Complete step by step solution:
Solving the simultaneous equations: First we have to take any one of the two equations. Then we have to find the value of ‘x’ in terms of ‘y’. Putting that value of ‘x’ in the second equation we can get the value of ‘y’. Again putting that value of ‘y’ in any of the equations we can get the value of ‘x’.
Considering the first equation
$2x+7y=5$
From here ‘x’ can be obtained in terms of ‘y’ as
$\begin{align}
  & 2x=5-7y \\
 & \Rightarrow x=\dfrac{5-7y}{2} \\
\end{align}$
Now considering the second equation $6x+y=5$
It can be written as
$y=5-6x$
Putting the value of ‘x’ we got earlier in the above equation, we get
$\begin{align}
  & \Rightarrow y=5-6\times \left( \dfrac{5-7y}{2} \right) \\
 & \Rightarrow y=\dfrac{10-6\times \left( 5-7y \right)}{2} \\
 & \Rightarrow y\times 2=10-30+42y \\
 & \Rightarrow 2y-42y=-20 \\
 & \Rightarrow -40y=-20 \\
 & \Rightarrow y=\dfrac{-20}{-40} \\
 & \Rightarrow y=\dfrac{1}{2} \\
\end{align}$
Putting the value of ‘y’ in the second equation, we get
\[\begin{align}
  & 6x+y=5 \\
 & \Rightarrow 6x+\dfrac{1}{2}=5 \\
 & \Rightarrow 6x=5-\dfrac{1}{2} \\
 & \Rightarrow 6x=\dfrac{10-1}{2} \\
 & \Rightarrow 6x\times 2=9 \\
 & \Rightarrow 12x=9 \\
 & \Rightarrow x=\dfrac{9}{12} \\
 & \Rightarrow x=\dfrac{3}{4} \\
\end{align}\]
Hence the solution of the system of linear equations $2x+7y=10$ and $x-2y=15$ is $\left( x,y \right)=\left( \dfrac{3}{4},\dfrac{1}{2} \right)$.
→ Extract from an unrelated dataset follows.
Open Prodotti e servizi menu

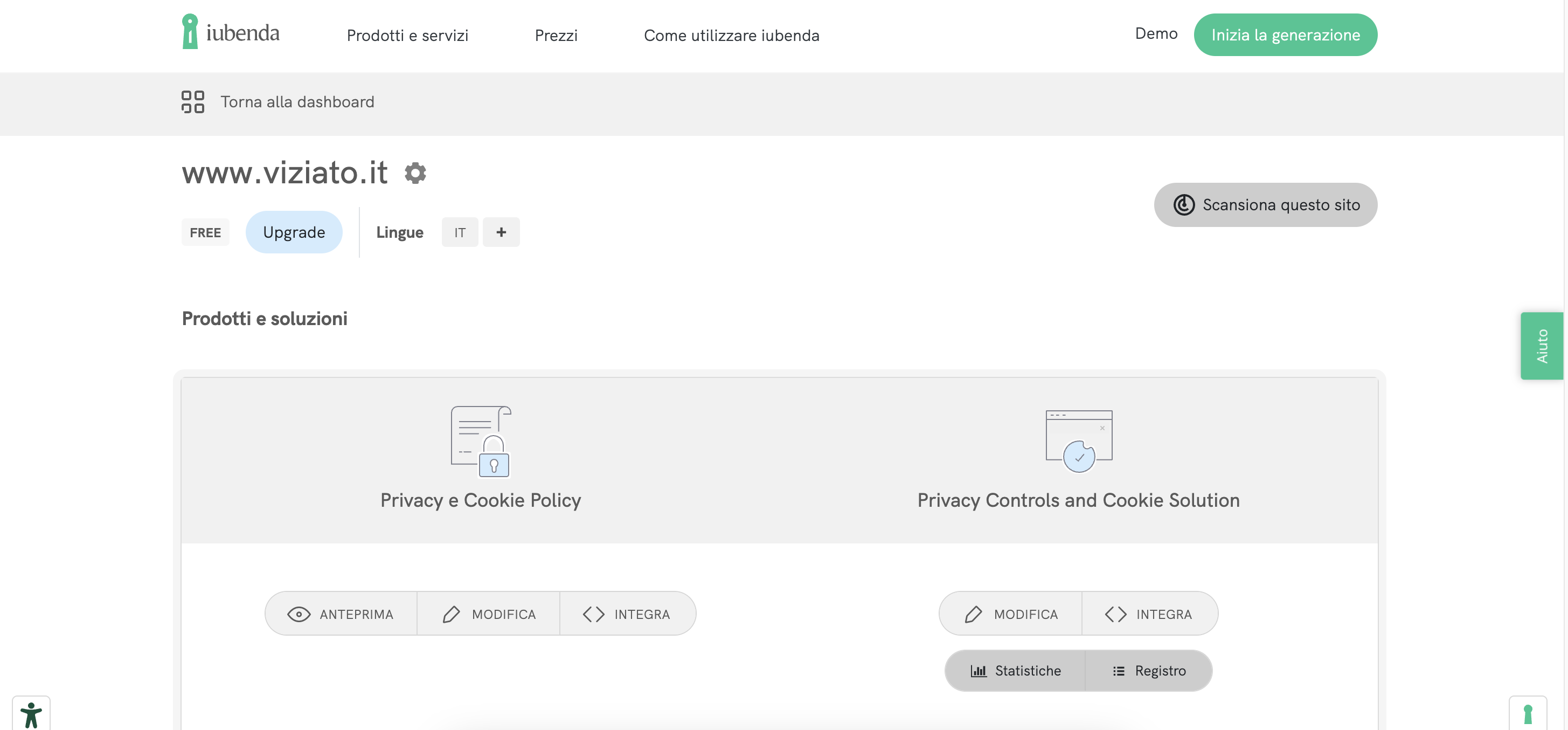tap(407, 35)
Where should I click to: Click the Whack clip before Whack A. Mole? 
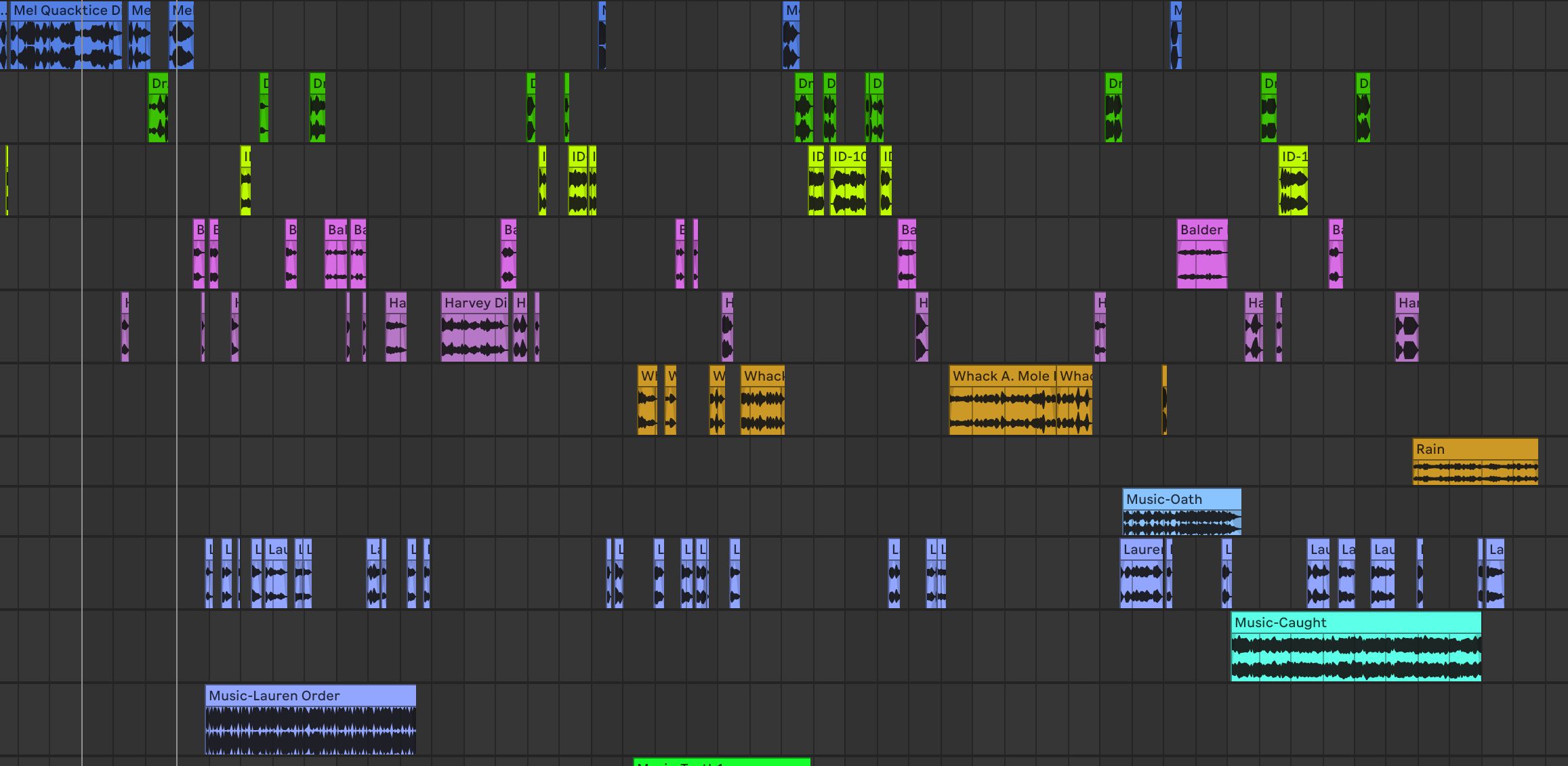pyautogui.click(x=762, y=401)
This is the required solution.

Note: The two given equations can also be solved by taking simultaneously. We have to make the coefficient of one variable equal by multiplying suitable constants with both the equations. Then either by subtracting or adding the modified equations, one variable can be obtained. Putting that value in one of the given equations the other variable can also be obtained. This is the alternative method.